Aufgrund der Schwächung des Knochens kann es auch unter normaler Belastung zu einem Bruch im Bereich einer Metastase kommen. In einigen Fällen ist dann eine Operation unumgänglich.
Operation an der Wirbelsäule
Skelettmetastasen finden sich sehr häufig in der Wirbelsäule. Bei fortgeschrittenem Befall können Wirbelkörper instabil werden und in sich zusammenbrechen. Zumeist erleidet der betroffene Patient dadurch starke Schmerzen. Bei besonders ungünstigem Verlauf wird durch den Bruch auch das Rückenmark im Wirbelkanal oder die aus dem Wirbelkanal austretenden Nervenbahnen eingeklemmt.
Kommt es aber zu zunehmenden Lähmungserscheinungen oder einem Kontrollverlust von Blasen- oder Mastdarmfunktionen, muss umgehend operiert werden. Eine mehr als 6 Stunden bestehende komplette Querschnittlähmung auf dem Boden einer Metastasenerkrankung ist nicht rückbildungsfähig.
Bei einigen Patienten kommt eine ‚große’ Operation an der Wirbelsäule nicht in Frage, da sie aufgrund ihrer Tumorerkrankung in einem reduzierten Allgemeinzustand sind. Dann können noch weniger belastende Eingriffe helfen:
Einbringen von Knochenzement in den instabilen Wirbelkörper
In einer Schlüssellochoperation kann unter Durchleuchtung Knochenzement direkt in den gebrochenen oder bruchgefährdeten Wirbelkörper eingespritzt werden. Dies ist in der Regel ein kleiner Eingriff, für den eine Narkose nicht erforderlich ist.
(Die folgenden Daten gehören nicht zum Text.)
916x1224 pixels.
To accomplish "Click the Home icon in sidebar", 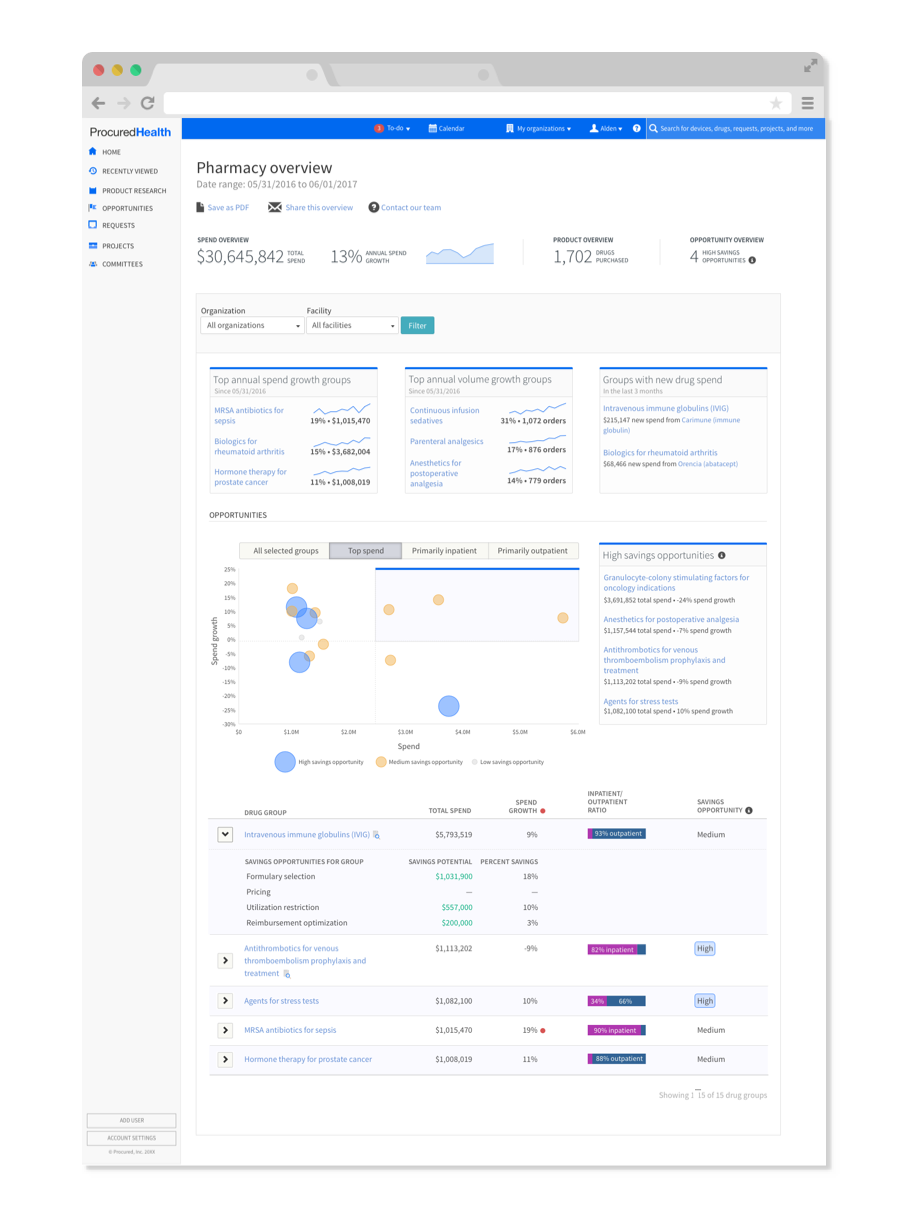I will 93,152.
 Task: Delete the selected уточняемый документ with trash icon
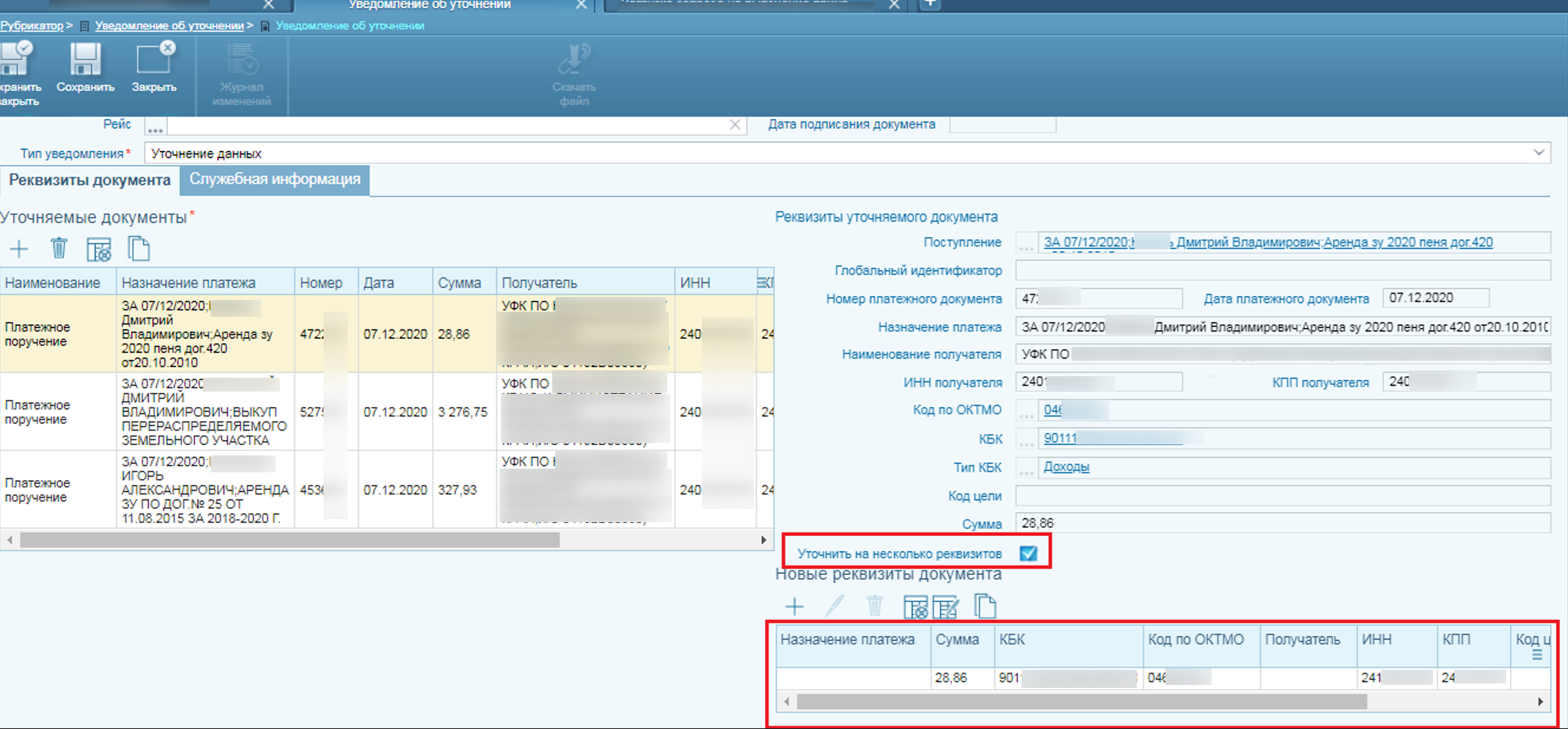coord(59,249)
Er wird in der Fachsprache als ‚perkutane Vertebroplastie’ bezeichnet und bringt neben der Stabilisierung in 60–90 % der Fälle eine Linderung des Schmerzes.
Ist der Wirbelkörper bereits zu mehr als zwei Dritteln in sich zusammengebrochen, kommt ein Verfahren zum Einsatz, das ‚Kyphoplastie’ genannt wird. Hier wird zunächst über eine Hohlnadel ein Ballon in den Wirbelkörper eingebracht und dort aufgeblasen. Die dadurch entstandene Höhle im Wirbelkörper wird unter Durchleuchtung mit Knochenzement gefüllt. Der Wirbelkörper kann damit zumindest teilweise wiederaufgerichtet werden und die Schmerzen sind deutlich gelindert.
Operation an Armen oder Beinen
Auch bei dem Bruch eines langen Röhrenknochens an Arm oder Bein kann für eine ausreichende Stabilisierung eine Operation erforderlich sein. Für eine gute Knochenheilung sollte das Tumorgewebe im Bereich des Bruchs möglichst vollständig entfernt werden. Speziell entwickelte Implantate (Tumorendoprothesen) können sogar einen Defekt überbrücken, der durch das Entfernen eines befallenen Knochenstück entstanden ist.